5 Reasons Why Organizations Struggle to Deliver “Value” in DevOps

Eric Robertson, VP Product Marketing Management at Digital.ai and DevOps Institute Ambassador, recently presented a talk at the DevOps Institute SKILup virtual event on Value Stream Management.

He presented findings from and reflections on data collected by Forrester Research commissioned by Digital.ai. Over 300 global professionals of various seniority levels involved in the planning, building, release, and/or management of software at enterprise firms were surveyed. These findings provide insight into the end-to-end software delivery process in order to see the big picture.

Our hypothesis behind the research was:

Agile and DevOps are key transformation practices for software delivery teams. But they are not enough. Organizations need help focusing on delivering value and business outcomes, while providing full end-to-end visibility to all stakeholders.

Finding #1: Organizations understand that they need software development and delivery processes that are fast, collaborative, and transparent, but more work lies ahead to bring this vision to life.

According to the survey, organizations are dissatisfied with their current toolchain’s automation capabilities.

Organizations deliver on engineering outcomes, which don’t tie into the larger business objectives – they are achieving technical merits, but not business goals.

This lack of organizational and metric alignment raises collaboration challenges.

For the most part, the conversations around Agile and DevOps have happened within the technology realm. This is starting to change. The new question to ask is, how do we take those technology concepts and marry them with business concepts so that business and IT are working hand-in-hand, driving value together?

Finding #2: Value Stream Management – an emerging approach to unifying and optimizing software delivery processes – is gaining acceptance, but some organizations identify roadblocks.

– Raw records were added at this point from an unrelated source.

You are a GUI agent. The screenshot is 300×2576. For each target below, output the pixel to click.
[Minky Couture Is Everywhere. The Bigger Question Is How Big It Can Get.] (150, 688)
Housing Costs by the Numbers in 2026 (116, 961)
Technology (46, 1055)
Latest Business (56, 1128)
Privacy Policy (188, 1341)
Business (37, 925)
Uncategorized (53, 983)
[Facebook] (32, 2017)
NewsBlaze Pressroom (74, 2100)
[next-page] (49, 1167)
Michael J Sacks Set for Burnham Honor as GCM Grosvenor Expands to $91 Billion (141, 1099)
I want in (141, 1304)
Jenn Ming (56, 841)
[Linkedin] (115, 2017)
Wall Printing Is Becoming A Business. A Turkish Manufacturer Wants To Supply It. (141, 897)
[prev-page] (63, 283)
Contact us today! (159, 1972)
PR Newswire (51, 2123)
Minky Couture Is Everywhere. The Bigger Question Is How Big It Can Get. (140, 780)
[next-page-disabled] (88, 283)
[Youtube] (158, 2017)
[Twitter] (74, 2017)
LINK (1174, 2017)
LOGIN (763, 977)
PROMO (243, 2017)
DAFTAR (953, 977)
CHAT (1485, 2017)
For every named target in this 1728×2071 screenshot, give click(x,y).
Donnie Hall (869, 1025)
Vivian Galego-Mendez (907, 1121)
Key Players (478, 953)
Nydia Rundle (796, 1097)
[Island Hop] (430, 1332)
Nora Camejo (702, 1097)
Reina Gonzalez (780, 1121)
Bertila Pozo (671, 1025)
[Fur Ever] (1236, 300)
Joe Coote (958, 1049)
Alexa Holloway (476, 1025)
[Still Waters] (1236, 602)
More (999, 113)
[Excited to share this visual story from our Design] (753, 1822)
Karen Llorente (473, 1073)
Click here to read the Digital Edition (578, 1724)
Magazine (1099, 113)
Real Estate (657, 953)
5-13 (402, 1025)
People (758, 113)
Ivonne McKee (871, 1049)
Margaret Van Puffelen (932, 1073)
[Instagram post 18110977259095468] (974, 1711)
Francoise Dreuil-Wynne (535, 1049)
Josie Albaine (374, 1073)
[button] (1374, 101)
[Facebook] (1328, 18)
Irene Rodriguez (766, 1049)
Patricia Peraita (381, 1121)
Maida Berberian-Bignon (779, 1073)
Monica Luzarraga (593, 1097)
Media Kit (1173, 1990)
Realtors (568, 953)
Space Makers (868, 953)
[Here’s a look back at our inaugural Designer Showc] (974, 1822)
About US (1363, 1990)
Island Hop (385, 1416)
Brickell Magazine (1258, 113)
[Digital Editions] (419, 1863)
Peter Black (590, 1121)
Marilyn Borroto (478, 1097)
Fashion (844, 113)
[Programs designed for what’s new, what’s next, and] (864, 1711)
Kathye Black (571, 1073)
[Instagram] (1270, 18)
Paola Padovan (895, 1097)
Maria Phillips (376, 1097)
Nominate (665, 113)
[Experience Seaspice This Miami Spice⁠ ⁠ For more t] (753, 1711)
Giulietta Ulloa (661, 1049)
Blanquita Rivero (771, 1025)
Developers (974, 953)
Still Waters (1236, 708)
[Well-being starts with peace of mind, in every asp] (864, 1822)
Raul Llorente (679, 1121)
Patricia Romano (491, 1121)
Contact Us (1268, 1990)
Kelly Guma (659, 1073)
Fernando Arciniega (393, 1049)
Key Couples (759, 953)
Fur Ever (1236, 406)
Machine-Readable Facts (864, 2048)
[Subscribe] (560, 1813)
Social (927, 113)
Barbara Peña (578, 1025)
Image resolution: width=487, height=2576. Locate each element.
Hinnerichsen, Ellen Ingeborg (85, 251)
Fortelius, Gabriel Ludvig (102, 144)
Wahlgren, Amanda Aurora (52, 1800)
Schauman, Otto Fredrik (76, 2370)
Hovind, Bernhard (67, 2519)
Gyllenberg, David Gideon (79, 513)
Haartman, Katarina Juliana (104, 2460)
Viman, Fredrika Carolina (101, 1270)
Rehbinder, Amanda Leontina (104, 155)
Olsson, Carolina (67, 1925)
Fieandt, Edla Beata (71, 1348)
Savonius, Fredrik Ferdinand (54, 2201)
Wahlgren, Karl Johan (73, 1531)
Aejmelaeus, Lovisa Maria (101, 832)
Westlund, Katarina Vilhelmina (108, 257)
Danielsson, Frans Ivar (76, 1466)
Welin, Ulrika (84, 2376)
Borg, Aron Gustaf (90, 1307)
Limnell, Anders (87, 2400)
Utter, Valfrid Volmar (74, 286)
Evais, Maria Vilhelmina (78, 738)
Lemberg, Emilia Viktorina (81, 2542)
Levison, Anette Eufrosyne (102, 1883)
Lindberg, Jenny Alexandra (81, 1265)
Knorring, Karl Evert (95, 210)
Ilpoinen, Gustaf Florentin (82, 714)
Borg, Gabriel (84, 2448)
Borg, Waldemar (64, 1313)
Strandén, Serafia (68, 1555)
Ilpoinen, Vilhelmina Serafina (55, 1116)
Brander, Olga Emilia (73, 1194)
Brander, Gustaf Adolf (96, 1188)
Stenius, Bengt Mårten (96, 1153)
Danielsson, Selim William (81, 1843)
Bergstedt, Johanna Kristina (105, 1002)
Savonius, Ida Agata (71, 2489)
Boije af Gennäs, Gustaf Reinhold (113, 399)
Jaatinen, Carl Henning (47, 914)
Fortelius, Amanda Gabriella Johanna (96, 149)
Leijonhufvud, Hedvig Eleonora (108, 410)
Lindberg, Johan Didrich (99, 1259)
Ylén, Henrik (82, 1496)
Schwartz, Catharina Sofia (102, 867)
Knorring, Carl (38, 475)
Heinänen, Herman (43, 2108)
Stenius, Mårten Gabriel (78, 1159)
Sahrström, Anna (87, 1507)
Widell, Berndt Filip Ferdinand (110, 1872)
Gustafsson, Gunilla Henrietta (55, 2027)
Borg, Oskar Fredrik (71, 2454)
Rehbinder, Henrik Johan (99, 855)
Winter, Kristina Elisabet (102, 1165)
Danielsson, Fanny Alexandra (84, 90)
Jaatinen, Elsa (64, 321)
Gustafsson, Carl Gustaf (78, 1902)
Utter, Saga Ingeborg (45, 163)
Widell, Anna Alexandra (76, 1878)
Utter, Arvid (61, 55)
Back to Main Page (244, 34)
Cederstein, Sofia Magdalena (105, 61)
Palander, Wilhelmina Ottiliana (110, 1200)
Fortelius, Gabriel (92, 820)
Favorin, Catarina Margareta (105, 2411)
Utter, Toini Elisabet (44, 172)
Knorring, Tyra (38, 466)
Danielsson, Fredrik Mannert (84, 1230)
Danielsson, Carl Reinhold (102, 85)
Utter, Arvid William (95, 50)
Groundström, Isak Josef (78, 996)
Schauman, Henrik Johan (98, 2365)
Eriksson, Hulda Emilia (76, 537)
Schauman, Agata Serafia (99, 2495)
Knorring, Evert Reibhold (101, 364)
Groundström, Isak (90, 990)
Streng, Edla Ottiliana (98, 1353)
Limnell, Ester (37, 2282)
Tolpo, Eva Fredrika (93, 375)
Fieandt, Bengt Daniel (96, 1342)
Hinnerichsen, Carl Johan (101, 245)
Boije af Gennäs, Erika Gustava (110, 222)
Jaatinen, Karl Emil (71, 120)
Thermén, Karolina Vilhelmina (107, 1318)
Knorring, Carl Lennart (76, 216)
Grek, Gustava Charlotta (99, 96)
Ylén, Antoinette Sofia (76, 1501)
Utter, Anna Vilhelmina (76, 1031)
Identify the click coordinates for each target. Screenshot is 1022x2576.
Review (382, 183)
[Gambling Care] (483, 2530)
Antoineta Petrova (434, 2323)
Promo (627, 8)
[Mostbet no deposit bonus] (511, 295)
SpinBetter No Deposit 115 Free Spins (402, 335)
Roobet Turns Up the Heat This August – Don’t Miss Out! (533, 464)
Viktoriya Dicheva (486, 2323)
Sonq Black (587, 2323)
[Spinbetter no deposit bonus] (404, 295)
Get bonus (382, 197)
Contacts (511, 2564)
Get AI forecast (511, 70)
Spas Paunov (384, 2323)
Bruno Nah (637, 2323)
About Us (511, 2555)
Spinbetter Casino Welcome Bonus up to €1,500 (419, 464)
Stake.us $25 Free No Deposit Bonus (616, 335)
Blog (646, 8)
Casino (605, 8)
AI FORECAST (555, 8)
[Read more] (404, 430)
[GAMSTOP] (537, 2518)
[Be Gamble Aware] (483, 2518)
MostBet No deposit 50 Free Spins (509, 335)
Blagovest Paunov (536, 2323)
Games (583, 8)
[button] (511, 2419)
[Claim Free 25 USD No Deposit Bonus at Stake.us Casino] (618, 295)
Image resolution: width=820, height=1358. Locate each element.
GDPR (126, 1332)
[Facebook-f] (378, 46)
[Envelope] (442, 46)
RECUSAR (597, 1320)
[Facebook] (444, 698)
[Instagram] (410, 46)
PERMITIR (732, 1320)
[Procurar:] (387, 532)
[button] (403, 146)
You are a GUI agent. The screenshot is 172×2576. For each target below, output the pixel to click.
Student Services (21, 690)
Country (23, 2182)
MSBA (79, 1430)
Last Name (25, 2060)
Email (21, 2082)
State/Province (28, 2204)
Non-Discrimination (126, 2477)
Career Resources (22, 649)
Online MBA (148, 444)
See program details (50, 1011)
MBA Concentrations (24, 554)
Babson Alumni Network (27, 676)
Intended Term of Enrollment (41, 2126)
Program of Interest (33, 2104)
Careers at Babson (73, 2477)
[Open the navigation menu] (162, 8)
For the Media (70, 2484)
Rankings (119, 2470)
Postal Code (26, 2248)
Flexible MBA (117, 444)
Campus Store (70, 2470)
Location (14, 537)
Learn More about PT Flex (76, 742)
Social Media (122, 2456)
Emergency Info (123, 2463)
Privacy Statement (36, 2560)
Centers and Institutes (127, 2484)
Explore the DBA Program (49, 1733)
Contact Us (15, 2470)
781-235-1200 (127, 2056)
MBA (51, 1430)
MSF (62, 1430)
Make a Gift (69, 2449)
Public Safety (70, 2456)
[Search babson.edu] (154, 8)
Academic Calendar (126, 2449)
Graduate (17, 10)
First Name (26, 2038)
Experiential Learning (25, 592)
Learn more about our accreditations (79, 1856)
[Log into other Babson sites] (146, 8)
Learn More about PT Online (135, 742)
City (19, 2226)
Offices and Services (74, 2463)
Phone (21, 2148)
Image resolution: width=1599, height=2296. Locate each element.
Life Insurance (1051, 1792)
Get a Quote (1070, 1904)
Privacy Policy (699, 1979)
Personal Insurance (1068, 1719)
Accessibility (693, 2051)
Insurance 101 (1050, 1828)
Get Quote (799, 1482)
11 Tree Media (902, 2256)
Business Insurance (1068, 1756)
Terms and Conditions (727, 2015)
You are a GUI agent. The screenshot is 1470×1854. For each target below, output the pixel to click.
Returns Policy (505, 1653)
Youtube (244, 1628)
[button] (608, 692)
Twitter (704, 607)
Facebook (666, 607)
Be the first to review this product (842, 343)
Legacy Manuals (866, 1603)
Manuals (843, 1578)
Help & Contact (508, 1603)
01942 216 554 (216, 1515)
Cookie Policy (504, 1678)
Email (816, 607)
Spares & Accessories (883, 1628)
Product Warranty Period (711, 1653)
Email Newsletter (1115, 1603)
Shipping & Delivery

Value Stream Management (VSM) is defined as a combination of people, process, and technology that maps, optimizes, visualizes, measures, and governs business value flow (in the form of epics, stories, work items) through heterogeneous enterprise software delivery pipelines from idea through development and into production.

According to the survey, while still new, 95% of enterprises report interest, near-term plans, or current adoption of VSM.

The roadblocks that nonusers cite as their reasons for not pursuing VSM are more often skill, tool, or cultural limitations than access to adequate alternatives.

The roadblocks of those who already or plan to utilize VSM practices are both organizational and technical:

VSM initiatives most often depend on a collection of tools. Very few organizations have an end-to-end solution from a single vendor. But from the Forrester research, if an organization uses many different tools, being able to connect and integrate them in a single platform is key for VSM success.

Finding #3: While few have a mature VSM approach today, simply beginning the VSM journey has helped early adopters move the needle on key objectives.

VSM users (even if they are just beginning or are very manual in their processes) are 2X more likely to have a complete view into the status development and delivery work at the product, portfolio, and enterprise levels. Between 80%-87% of VSM users have complete or considerable visibility into these levels, relative to between 57%-73% of non-users.

Over 75% of VSM users say their VSM initiative has been effective at supporting objectives important to their software development and delivery success.

Overall, VSM provides increased visibility which in turn opens lines for communication to more effectively and quickly respond to and achieve greater business goals.

Finding #4: Agile and DevOps are key VSM enablers, but without a product mindset, VSM initiatives will stall.

Heavy investments into and recognition that DevOps and Agile are very important to support VSM at any stage. The great news is that a lot of organizations are increasing their investment in DevOps and Agile.

However, despite efforts and investments in Agile and DevOps, organizations are still struggling with WHY they are putting in the effort and investments:

Tracking the work and impact through the value stream is still a challenge for some organizations. Measuring value delivered against VSM efforts is critical. Technical outcomes will become aligned with business outcomes once mapping data flow, shifting from project to product orientation, and identifying KPIs to measure business value become more of a priority.

Finding #5: To realize VSM’s full potential, users must overcome their current technology and process limitations by investing in a dedicated VSM platform.

Those that report using an end-to-end VSM solution are nearly 4X more satisfied with their tools than those with a manual approach. The ability to connect tools with an automated process allows organizations to pull the data necessary to continuously improve customer experiences and to prove the value of DevOps, Agile, and VSM efforts.

A Value Stream Management platform allows organizations to capture the strategic business goals and objectives and continuously deliver products and services that impact revenue streams. When a change is introduced, the impact it makes is immediately recognized through value stream monitoring which allows the organization to quickly adapt, pivot, and take action.

Overall, becoming truly agile and adopting a VSM platform is becoming paramount to succeed as an organization.